Borderlands, the final installment in the series, was recorded by Levin in Beijing in 2010 and will be officially released on May 29. It features a collaboration between the American-based pipa virtuoso Wu Man (who spent a week in residency at Dartmouth last month) and Uyghur musicians from the Xinjiang Uyghur Autonomous Region in western China. Earlier this month, Levin premiered the album for students in his “Global Sounds” course (he’s also teaching “Ethnomusicology” this term).

Levin was the first executive director of the Silk Road Project, founded by cellist Yo-Yo Ma, and is the author of several books. These include The Hundred Thousand Fools of God: Musical Travels in Central Asia (and Queens, New York) and Where Rivers and Mountains Sing: Sound, Music and Nomadism in Tuva and Beyond, which will soon be published in a Russian translation.

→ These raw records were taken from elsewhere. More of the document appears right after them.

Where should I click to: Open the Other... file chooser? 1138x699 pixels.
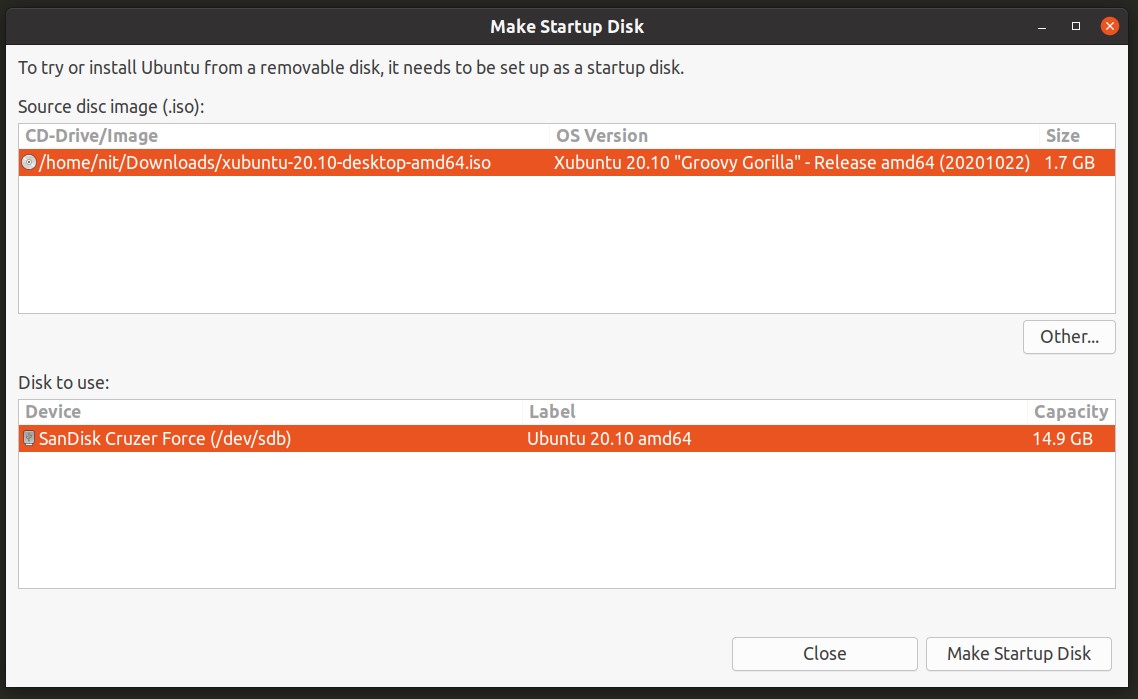click(1069, 337)
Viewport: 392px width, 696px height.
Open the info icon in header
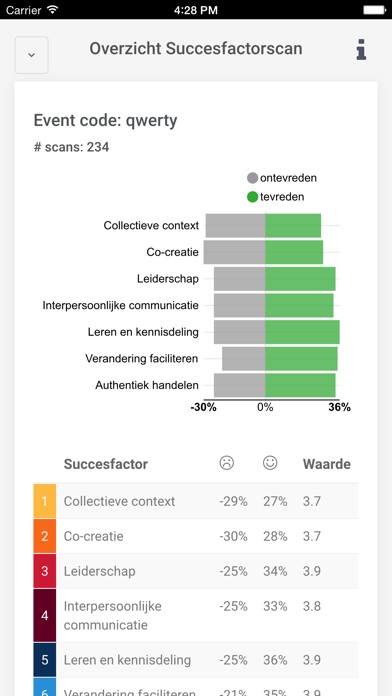click(x=361, y=49)
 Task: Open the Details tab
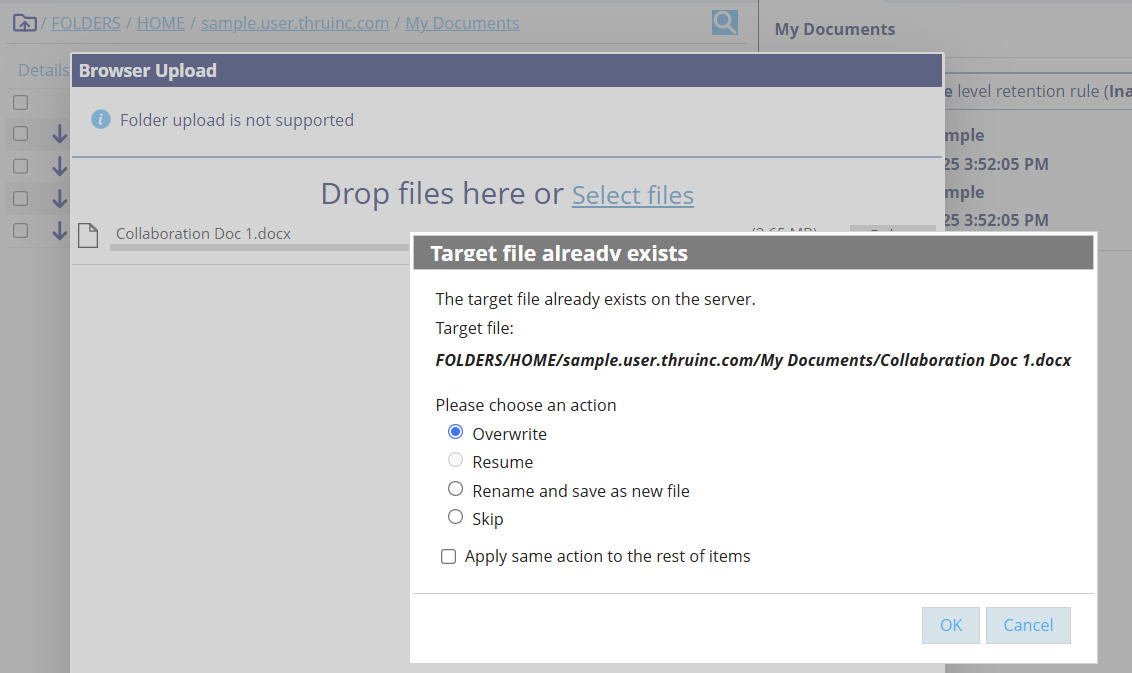(43, 70)
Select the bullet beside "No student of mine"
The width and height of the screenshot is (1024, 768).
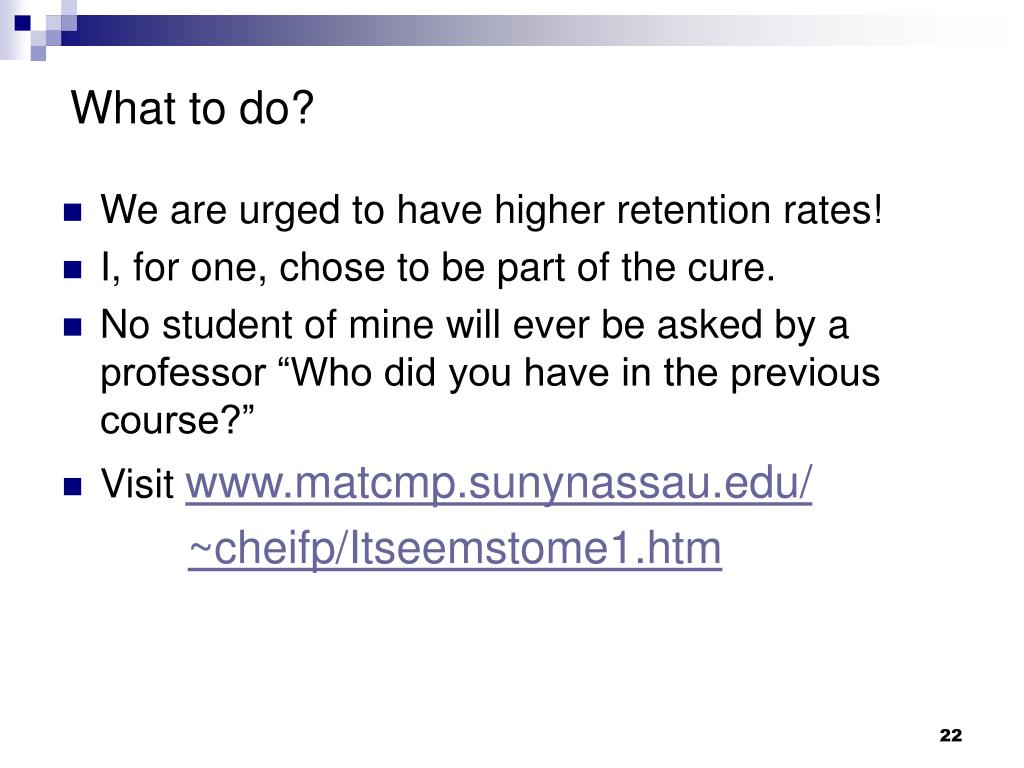tap(72, 327)
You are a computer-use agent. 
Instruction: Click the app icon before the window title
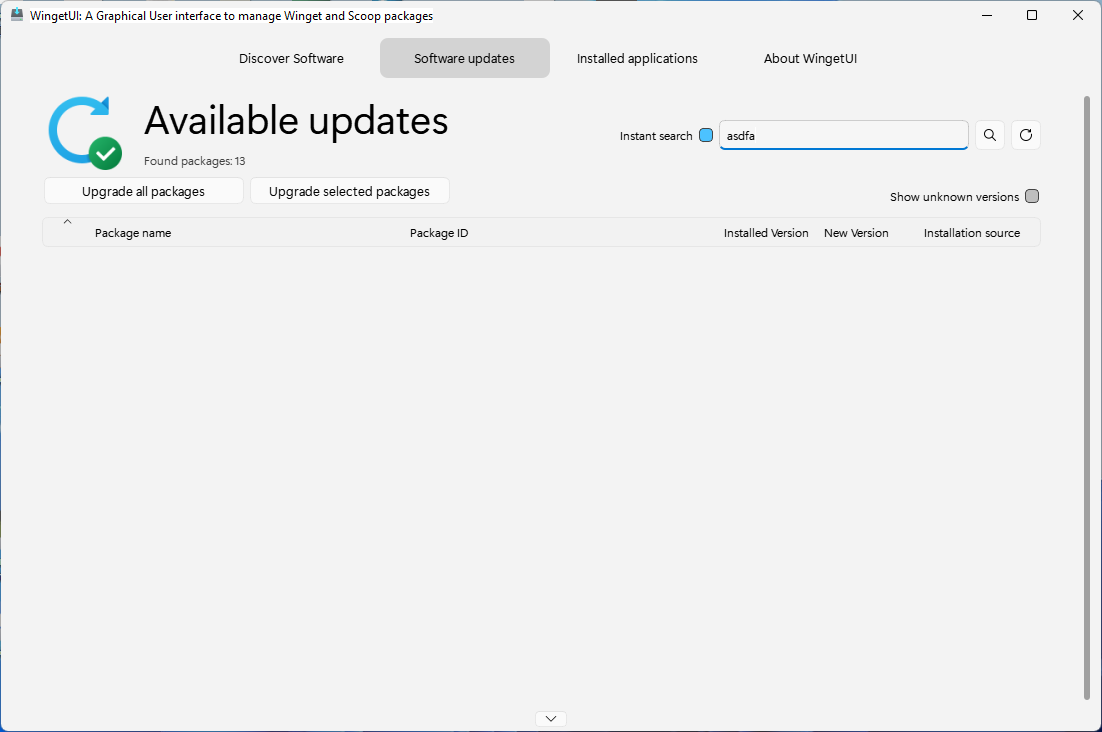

He also wrote and edited a textbook called Music in Central Asia: An Introduction, which serves as a companion volume to the CD-DVD series. It is designed to help students in Central Asia learn about their own musical heritage, and is being co-published by the Aga Khan Music Initiative and the University of Central Asia. Levin is currently working on a book about culture and development in Central Asia, for which he’ll be relocating to Kyrgyzstan for spring term to conduct field research.

The Presidential Lecture Series was established in 1987 by then-President James O. Freedman, and honors the contributions of outstanding members of the Dartmouth faculty. Levin’s lecture is free and open to the public and will be followed by a reception in Rauner Library at 6 p.m.

The March 1 concert featuring raga musicians Sakhi, Zuckerman, and Nader is at 8 p.m. in the Collis Center and is free and open to the public. It is sponsored by the Department of Music, the Dickey Center for International Understanding, the Leslie Center for the Humanities, the Asian and Middle Eastern Studies Program, and Collis Center.